(ANGEZEIGTER TEXT)
-*-*-

# Welche Server Software für WebServer



## Draxx (12. Februar 2005)

Hallo liebe Foren User,

ich habe einen alten P3 700mhz 400mb Ram noch und will diesen als Server betreiben. Zur Zeit ist er Teamspeak server, DynDns Updater und Apache Server sowie FileServer und Download Server auf einer WinXP installation aber da ich das nicht gut finde wie es atm ist wollte ich mal Fragen ob es eine Alternative gibt?! Ich wollte das er Stabiler läuft und einfach nur noch angeschaltet werden muss ohne irgendwas noch einzustellen nach der Installation. Ich denke viele sagen Linux aber dort bin ich nicht sehr Fit drin. Gibt es nicht eine Art "fertigen" Server denn man nur noch installieren muss ? Ich habe mal was von Clarkconnect gehört bzw wurde mir empfohlen. Also noch mal hier was er können muss:

Teamspeak2 Server,
DynDNS update,
FileServer,
WebServer,


Er soll auch auf meinen LanParties als Webserver laufen und da wollte ich mal wissen. wie es möglich ist das man eine Adresse im Netzwerk eingibt und z.B. eine Seite auf dem Server aufgerufen wird. Wir benutzen Static Ip auf unseren Lans. Falls es tutorials o.ä. gibt  wäre ich sehr dankbar und schreit bitte nicht nur google.de danke 

Mfg Draxx


----------



## Sinac (12. Februar 2005)

-*-*-

(AUSZUG DATENSATZ)
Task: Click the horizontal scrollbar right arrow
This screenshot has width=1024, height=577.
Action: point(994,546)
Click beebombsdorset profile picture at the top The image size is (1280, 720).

-*-*-

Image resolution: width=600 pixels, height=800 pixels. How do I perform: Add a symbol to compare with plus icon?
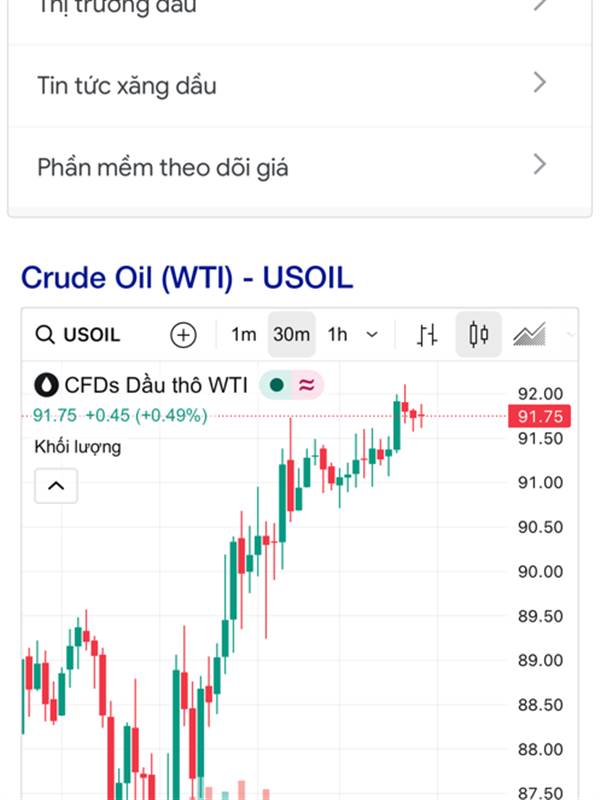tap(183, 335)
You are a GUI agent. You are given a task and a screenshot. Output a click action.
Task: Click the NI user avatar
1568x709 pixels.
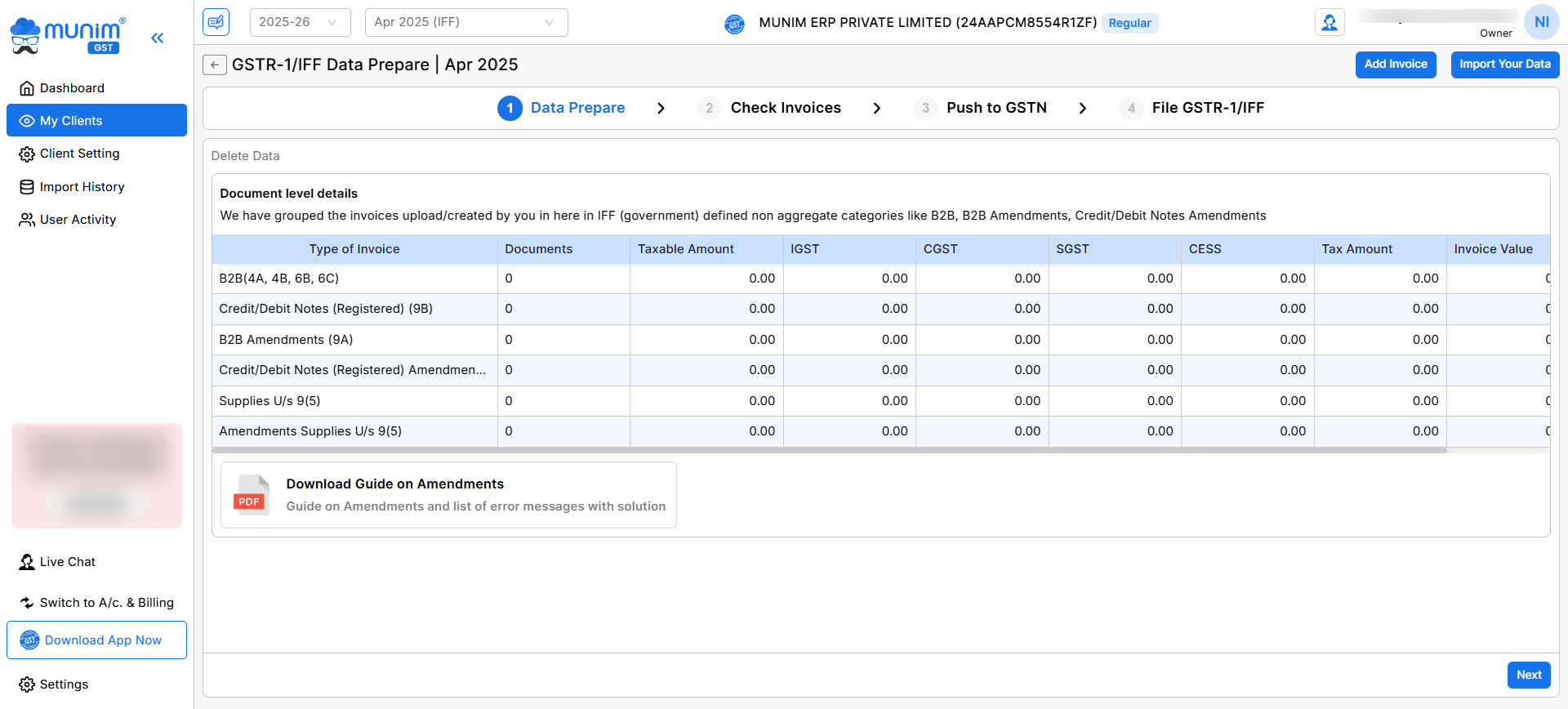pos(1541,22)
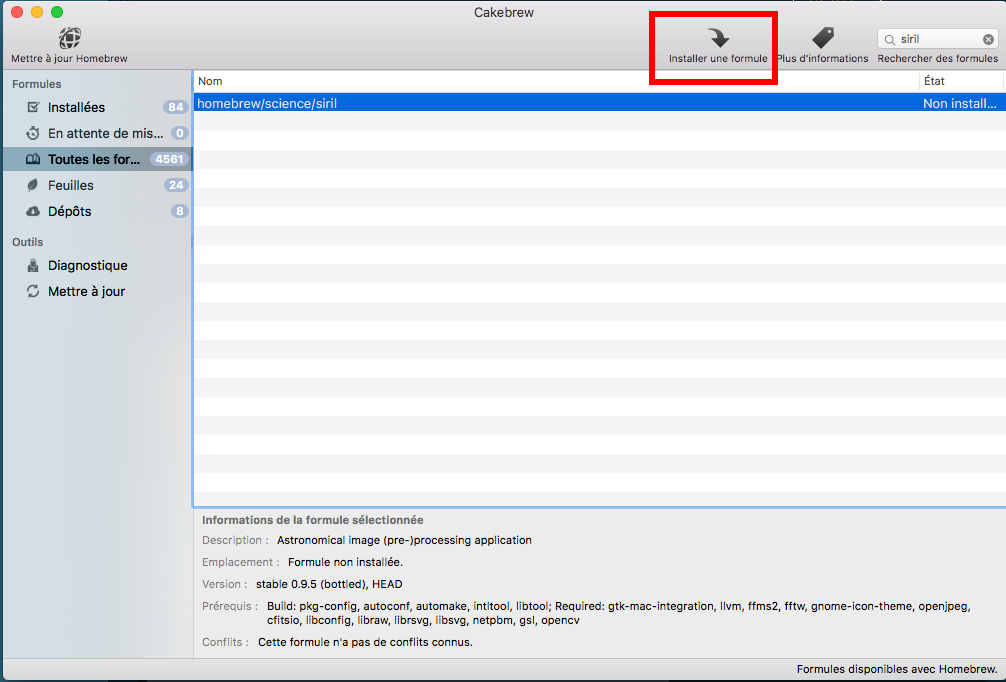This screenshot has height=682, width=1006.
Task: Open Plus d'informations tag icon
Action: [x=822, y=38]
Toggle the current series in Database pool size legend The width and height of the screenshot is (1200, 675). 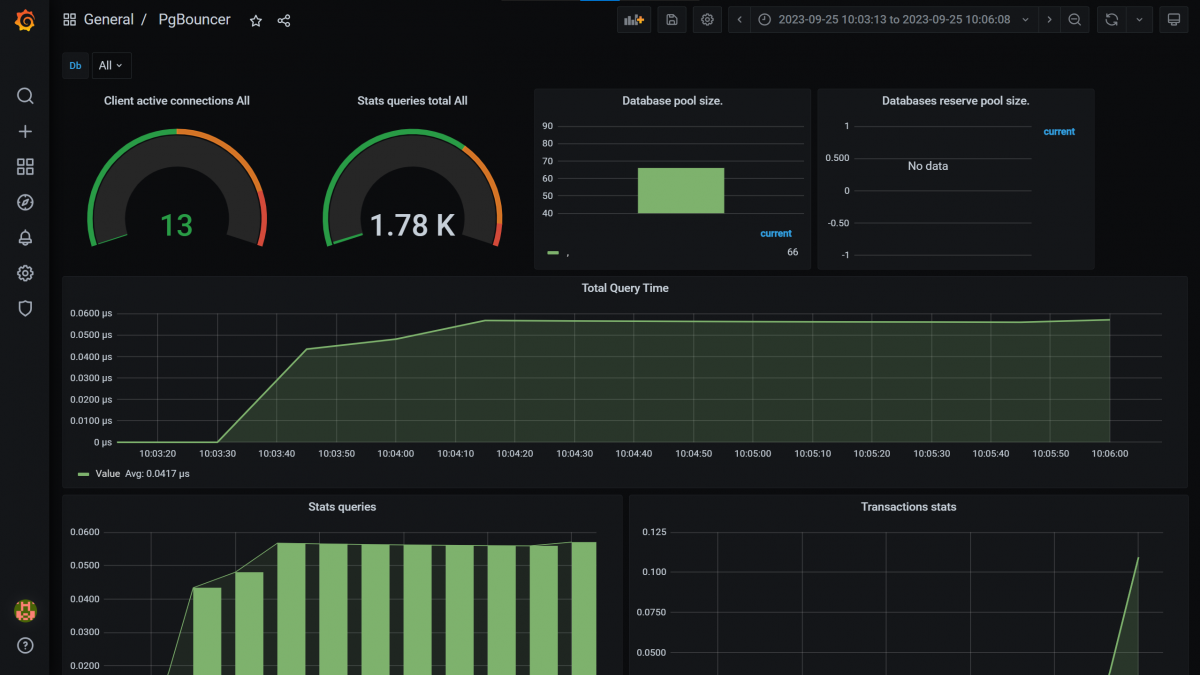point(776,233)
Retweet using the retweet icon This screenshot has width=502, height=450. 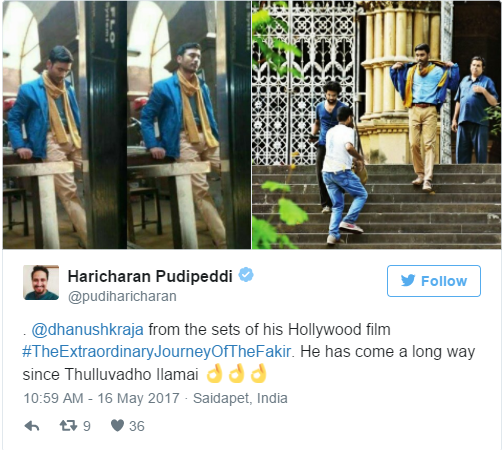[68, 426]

-*-*-

(AUFGABEN)
(1) Stimmen diese Aussagen mit dem Forenthread überein? Beantworte jede mit Ja oder Nein und zitiere die entscheidenden Worte aus dem Thread.
(a) Auf dem Rechner ist derzeit Windows XP installiert.
(b) Draxx kennt sich mit Linux gut aus.
(c) Auf den LANs werden dynamische IP-Adressen verwendet.
(2) Was steht im Forenthread zu diesen Fragen?
(a) Wie viel Arbeitsspeicher hat der alte P3?
(b) Welche Lösung wurde Draxx empfohlen?
(c) An welchem Datum schreibt Sinac?
(3) Wie könnte der Forenthread über Server-Software nach der letzten Zeile weitergehen? Schreibe die Fortsetzung.

(LÖSUNGEN)
(1)
(a) Ja: „auf einer WinXP installation“
(b) Nein: „aber dort bin ich nicht sehr Fit drin“
(c) Nein: „Wir benutzen Static Ip auf unseren Lans.“

(2)
(a) 400mb Ram
(b) Clarkconnect
(c) 12. Februar 2005

(3)
Also wenn du was stabiles und ressourcenschonendes willst nimm Linux, nur als Webserver fürs LAN ist das nicht so dramatisch einzurichten, da bekommst du hier im Forum genug Infos drüber. Bei den meisten Dists ist auch alles bei was du brauchst.

Das mit der Adresse machst du einfach über http://xxx.xxx.xxx.xxx/, also die IP oder den Hostname http://$host/.
Je nach Konfig des Webservers mit oder ohne Dateiname.

Greetz...
Sinac


----------



## Draxx (12. Februar 2005)

ja leider kenne ich mich mit linux nur echt misserabel aus und ich wills gleich vorweg sagen es dauert mir zu lange weil ich einfach es nicht zeitlich schaffe also das es dauert ist mir klar aber wie siehts aus mit diesem clarkconnect? kennt das jemand?


----------



## Sinac (12. Februar 2005)

Kenn ich leider nicht, schau doch mal bei google. NUr dir ist schon klar, das du dich da auch einarbeiten musst, oder? Ist eventuell aufwendiger als mit Linux, auch ohne Vorkenntnisse. Naja, musst du wissen.

Greetz..
Sinac


----------



## Draxx (12. Februar 2005)

Welches Linux ist denn am besten für denn oben genannten PC also welche distri von Linux und was brauche ich alles dann dafür? Clarkconnect ist ja Linux nur irgendwie anders ^^


----------



## Sinac (13. Februar 2005)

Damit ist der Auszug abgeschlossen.